It’s easy to remove a 1/2 million ton assembly line!

POSTED on Jun 20 under real estate

If you’re in the practice of hiring contractors to do work at your place of business, like installing leasehold improvements, or making repairs, there’s a recent case to know about (okay… not really that recent,  a 2007 Ontario Court of Appeal case).

When a contractor makes improvements to a property, they have a right to put a lien on the property if they don’t get paid. But only if the work has been integrated, or fixed, to the property. Usually, this means if work can be removed and taken away, it is not lienable.

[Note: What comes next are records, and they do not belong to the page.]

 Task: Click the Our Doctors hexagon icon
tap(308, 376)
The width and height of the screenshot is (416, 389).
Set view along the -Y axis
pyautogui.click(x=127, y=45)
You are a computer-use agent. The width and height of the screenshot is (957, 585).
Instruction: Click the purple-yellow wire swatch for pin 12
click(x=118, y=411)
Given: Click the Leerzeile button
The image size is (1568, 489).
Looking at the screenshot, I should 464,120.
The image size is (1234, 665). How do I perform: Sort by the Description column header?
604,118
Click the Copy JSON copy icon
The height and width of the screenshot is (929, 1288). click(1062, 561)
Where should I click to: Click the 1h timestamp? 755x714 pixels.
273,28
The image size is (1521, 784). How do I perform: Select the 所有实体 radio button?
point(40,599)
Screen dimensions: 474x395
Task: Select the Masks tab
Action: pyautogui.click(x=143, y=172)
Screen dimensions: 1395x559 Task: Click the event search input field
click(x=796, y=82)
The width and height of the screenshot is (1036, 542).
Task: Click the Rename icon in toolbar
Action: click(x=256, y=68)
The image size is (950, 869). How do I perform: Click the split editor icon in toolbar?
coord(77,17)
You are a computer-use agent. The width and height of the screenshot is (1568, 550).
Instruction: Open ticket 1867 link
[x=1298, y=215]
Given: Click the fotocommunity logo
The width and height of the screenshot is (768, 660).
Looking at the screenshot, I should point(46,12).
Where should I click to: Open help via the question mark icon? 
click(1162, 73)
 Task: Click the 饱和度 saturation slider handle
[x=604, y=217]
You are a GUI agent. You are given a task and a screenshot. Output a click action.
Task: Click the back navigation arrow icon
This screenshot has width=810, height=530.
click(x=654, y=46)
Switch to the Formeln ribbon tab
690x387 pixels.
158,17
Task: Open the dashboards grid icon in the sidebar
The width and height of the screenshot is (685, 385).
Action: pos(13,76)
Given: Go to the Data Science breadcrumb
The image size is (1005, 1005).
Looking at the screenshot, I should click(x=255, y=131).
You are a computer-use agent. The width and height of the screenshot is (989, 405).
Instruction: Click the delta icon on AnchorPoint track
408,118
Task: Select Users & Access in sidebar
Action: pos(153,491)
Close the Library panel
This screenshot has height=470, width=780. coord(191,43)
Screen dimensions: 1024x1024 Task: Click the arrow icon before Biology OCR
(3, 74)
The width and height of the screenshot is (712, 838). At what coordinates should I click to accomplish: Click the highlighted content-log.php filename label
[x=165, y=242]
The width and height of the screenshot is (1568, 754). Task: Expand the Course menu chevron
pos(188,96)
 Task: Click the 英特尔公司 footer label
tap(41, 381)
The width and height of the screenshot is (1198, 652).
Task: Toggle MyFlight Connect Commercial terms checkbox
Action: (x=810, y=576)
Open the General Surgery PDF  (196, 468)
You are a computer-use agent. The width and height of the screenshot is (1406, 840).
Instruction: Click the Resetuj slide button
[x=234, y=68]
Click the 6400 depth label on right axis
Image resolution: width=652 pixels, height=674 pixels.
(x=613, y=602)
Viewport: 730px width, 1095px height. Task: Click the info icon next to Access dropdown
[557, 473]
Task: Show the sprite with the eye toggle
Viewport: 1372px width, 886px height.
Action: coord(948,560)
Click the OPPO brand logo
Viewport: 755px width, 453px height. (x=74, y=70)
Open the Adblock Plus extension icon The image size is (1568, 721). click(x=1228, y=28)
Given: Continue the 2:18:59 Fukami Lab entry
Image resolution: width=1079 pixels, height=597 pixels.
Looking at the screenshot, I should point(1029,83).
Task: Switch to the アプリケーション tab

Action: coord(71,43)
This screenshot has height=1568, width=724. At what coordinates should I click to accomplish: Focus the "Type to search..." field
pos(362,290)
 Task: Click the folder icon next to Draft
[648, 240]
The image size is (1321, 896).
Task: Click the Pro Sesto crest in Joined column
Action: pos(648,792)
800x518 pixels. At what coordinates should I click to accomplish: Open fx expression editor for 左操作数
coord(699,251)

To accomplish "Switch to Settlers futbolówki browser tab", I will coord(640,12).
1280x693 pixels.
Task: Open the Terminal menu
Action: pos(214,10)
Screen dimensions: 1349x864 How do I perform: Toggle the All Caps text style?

In Kennedy Electric vs. Rumble Automation Inc., it seems that courts are prepared to take the concept of portability to the extreme. Kennedy involved the construction and installation of an assembly line at a  manufacturing plant. The work wasn’t paid for and at issue was whether the work was properly the subject of a construction lien. The court decided that although the assembly line was fixed to the floor with 3000 bolts, some bolts being as long as 8 feet, the line could be dissassembled and removed from the property. This was true even though there was evidence that the cost of removal might be as high as 10 million dollars (a figure the court thought was inflated). 

The moral of the story is that the threshold for what qualifies as an ‘improvement’ under the Construction Lien Act is a high one.